1988 saw the two teams meet again in Ithaca before 18,000, with the Ancient Eight title on the line, and the Big Red prevailed 19-6. Five Cornell players earned first-team All-Ivy honors, including Hall of Famers Scott Malaga (RB) and Mitch Lee (LB).
The Jim Hofher era began in 1990, and again it was Penn fighting the Red for the championship at Schoellkopf in the final game. The score? Cornell 21, Penn 15. With Hall of Fame assistant Pete Noyes moving over from defense to coach the offensive line, Cornell had three trenchmen—Jay Bloedorn, Greg Finnegan and Chris Field—named to the Ivy League first team, leading the Big Red’s 14 overall selections. All-Ivy tailback John McNiff, another Hall of Famer, rushed for 998 yards that season, and he’s still trying to find that final two yards. That was the same year that McNiff’s running mate, Hall of Famer Scott Oliaro, rushed a school-record 288 yards in a victory at Yale.
Many followers of this tremendous rivalry remember all the games that were played at Franklin Field on Thanksgiving annually from 1897-1938, except for 1918.
Beating Penn will be the biggest challenge Cornell has had this season. The Quakers are tied for first place (5-1) in the Ivy League with Princeton and Harvard, and have won six of their last seven outings.
Senior Alek Torgersen, first-team All-Ivy in 2015, is an excellent quarterback who has thrown for 1,947 yards and 16 touchdowns, while scoring six himself. The offense is balanced with the league’s leading rusher, Tre Solomon, lining up with Torgersen. Solomon has 734 yards and seven TDs.
The visitors’ leading receiver is Justin Watson, who has 78 receptions for 1,009 yards and eight scores, including the game-winning three-yard reception with 0:15 left in the victory over Harvard.
Cornell Head Coach David Archer analyzed the opposition by saying, “Penn is an outstanding football team with a lot of firepower. Torgersen is the best quarterback in the Ivy League, and Solomon’s stats speak for themselves; he is also No. 1. And Watson is an NFL quality receiver. He is so good; he should be playing at another level.”
Cornell scored 42 points last week at Columbia. The last time the Big Red had tallied that many points was in the 2013 season finale, a 42-41 squeaker over, you guessed it, Penn.
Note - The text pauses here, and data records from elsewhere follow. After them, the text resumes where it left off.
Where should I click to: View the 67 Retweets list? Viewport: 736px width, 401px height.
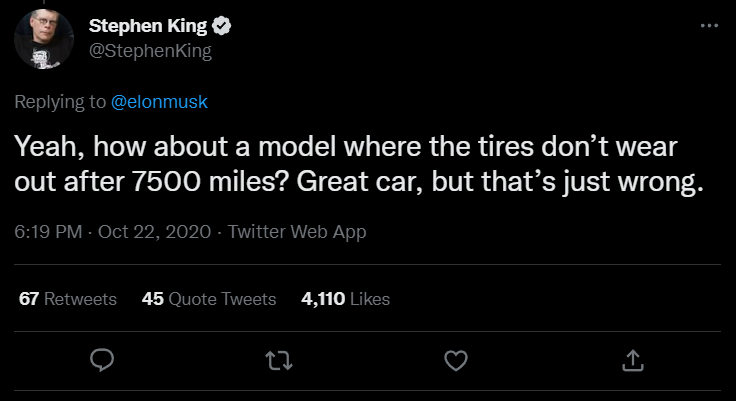(x=68, y=298)
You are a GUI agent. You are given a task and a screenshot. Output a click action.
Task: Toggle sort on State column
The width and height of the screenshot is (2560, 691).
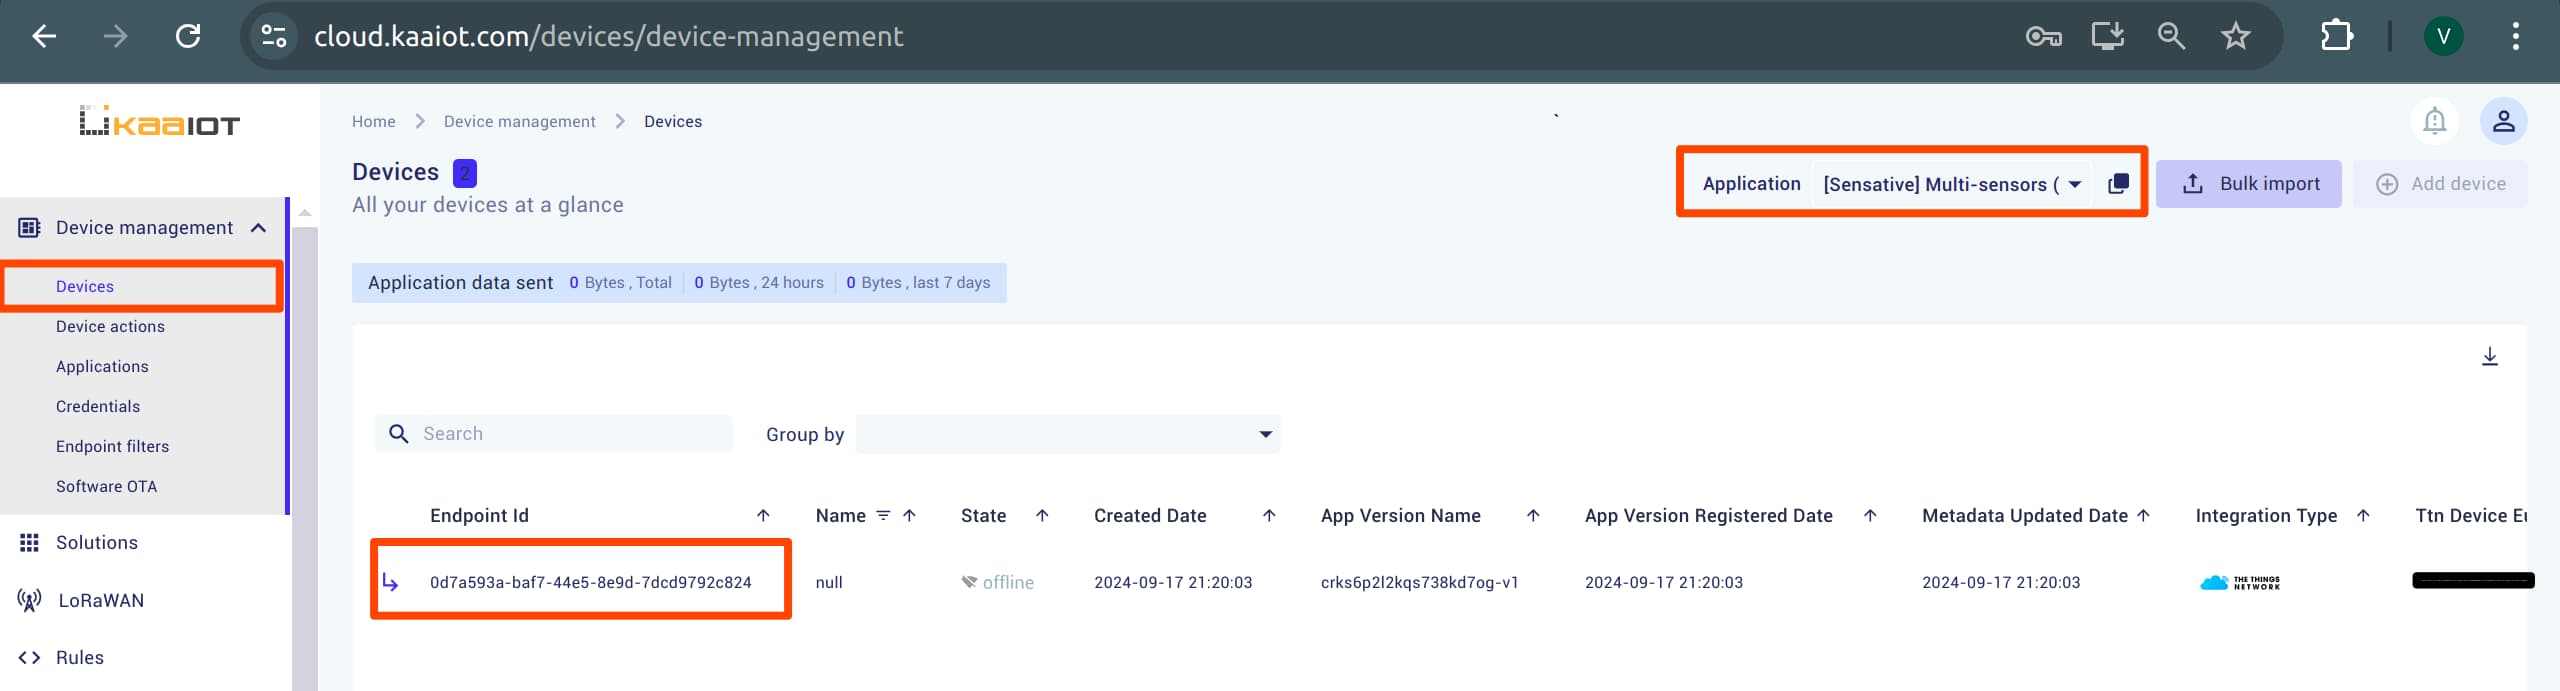pos(1042,516)
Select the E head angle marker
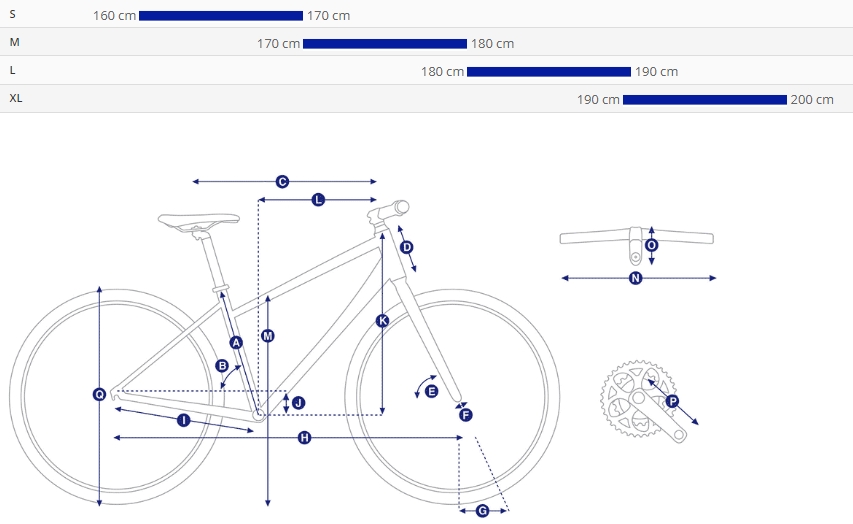The width and height of the screenshot is (853, 524). (x=431, y=391)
The Big Red will say good-bye to 26 seniors, but the cupboard certainly isn’t bare. The top passer, Dalton Banks, and two top rushers, Chris Walker and J.D. PicKell, will be back next season to give the offense much balance. The defense will be solid with the return of Nos. 1 & 2 tacklers, junior safety Nick Gesualdi and sophomore ILB Reis Seggebruch. In addition, Gesualdi, with six interceptions in 2016, topped a defense that had 14 pickoffs.
The President’s Cup is up for grabs on Saturday. Somebody has to take it home, so it might as well stay right here rather than make that trip back to Philadelphia.